Wednesday, January 27, 2016

Yay, California

From Instapundit I get the link to this article, about how California shafted itself by adopting Common Core:
A California commission has just decided the technology costs for Common Core tests are an unfunded mandate, which will require state taxpayers to cough up approximately $4 billion more to local school districts, Californian and former U.S. Department of Education official Ze’ev Wurman tells The Federalist.

This adds to the extra $3.5 billion the legislature gave schools for Common Core in spring 2015 and a separate infusion of $1.7 billion Gov. Jerry Brown snagged for Common Core spread across fiscal years 2014 and 2015. That makes a total of approximately $9.2 billion above and beyond existing tax expenditures Californians will pay to have Common Core injected into their state.

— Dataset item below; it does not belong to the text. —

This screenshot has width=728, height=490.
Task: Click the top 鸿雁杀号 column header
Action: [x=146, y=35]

This even though both vested and independent analyses found that California’s pre-Common Core curriculum mandates were of higher quality than the Common Core that replaced it. You read that right: Californians got their kids worse instruction, and are paying $9.2 billion extra for it.
This follows our $6 billion in stem cell research that has returned nothing to the state, our tens of billions of dollars on our bullet train that will never see the light of day, etc.   California's motto:  if it's wacky enough or liberal enough, we'll do it--if for no other reason than to show how wacky or liberal we are!

One of the biggest problems, though, is that unlike the stem cell research (which was merely fruit of the poisoned tree, not the actual poisoning) or the bullet train, the change to Common Core standards actually hurts kids, at least in math.


Auntie Ann said...

Los Angeles has spent about $10 billion building idiotic light rail lines, then increased fares $0.25/ride to pay help for them.

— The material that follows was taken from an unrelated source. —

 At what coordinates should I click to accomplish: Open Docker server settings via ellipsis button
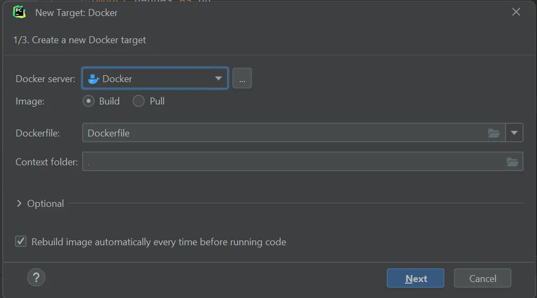(x=242, y=79)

A single ride (no transfers) in LA is $1.75 ($2.00 in Orange County, $1.75 in San Bernadino, $2.50 in San Diego, and $2.25 in San Francisco) and a 30-day pass is $100 ($69 in OC, $55 in San Bern, $72 in San Diego, and $70 in San Fran).

A family with two parents and two kids that is dependent on the bus for their transportation would have to spend $248 a month (child passes are $24/month) just to get around town. That's almost $3,000 a year. And since this is mostly the people on the poorer end of the economic spectrum, that will eat up a huge part of their annual income.

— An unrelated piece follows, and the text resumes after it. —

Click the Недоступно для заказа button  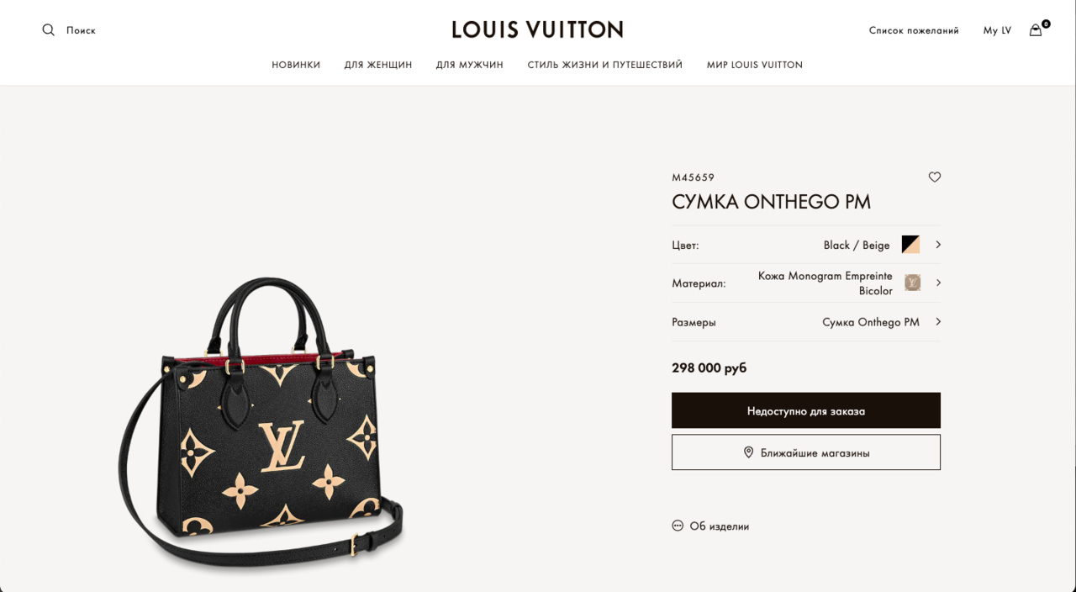click(x=806, y=410)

There were 453 million rides in LA in 2015. If you assume that the average fare is $1.00, that means that could have made the entire system free for users for over 15 years for the same money.

Which is more likely to improve ridership: making fares free? or building new lines and jacking up the prices to $1.75 per boarding.

Which is more likely to help the poorest in the community, decreasing their transportation costs, or building new light rail lines?

On the other hand, if the goal is actually to provide construction business to your political cronies and create temporary jobs for construction unions, then you choose to spend your money on light rail. If you want to pretend to be doing something about pollution and overcrowded roads, but not actually help with anything, you choose light rail.

And that's how corruption hides in plain sight while all the right-thinking people applaud and slap each other on the back for their goodness.

Ellen K said...

Politicians are trying to push a bullet train from Dallas to Houston. It's going to be a money pit. Landowners up and down the state are fearful that someone in Washington will push it through on a Federal mandate and us eminent domain to basically take land away from owners as the city of Arlington did to residents there in order to build the Jerry Dome.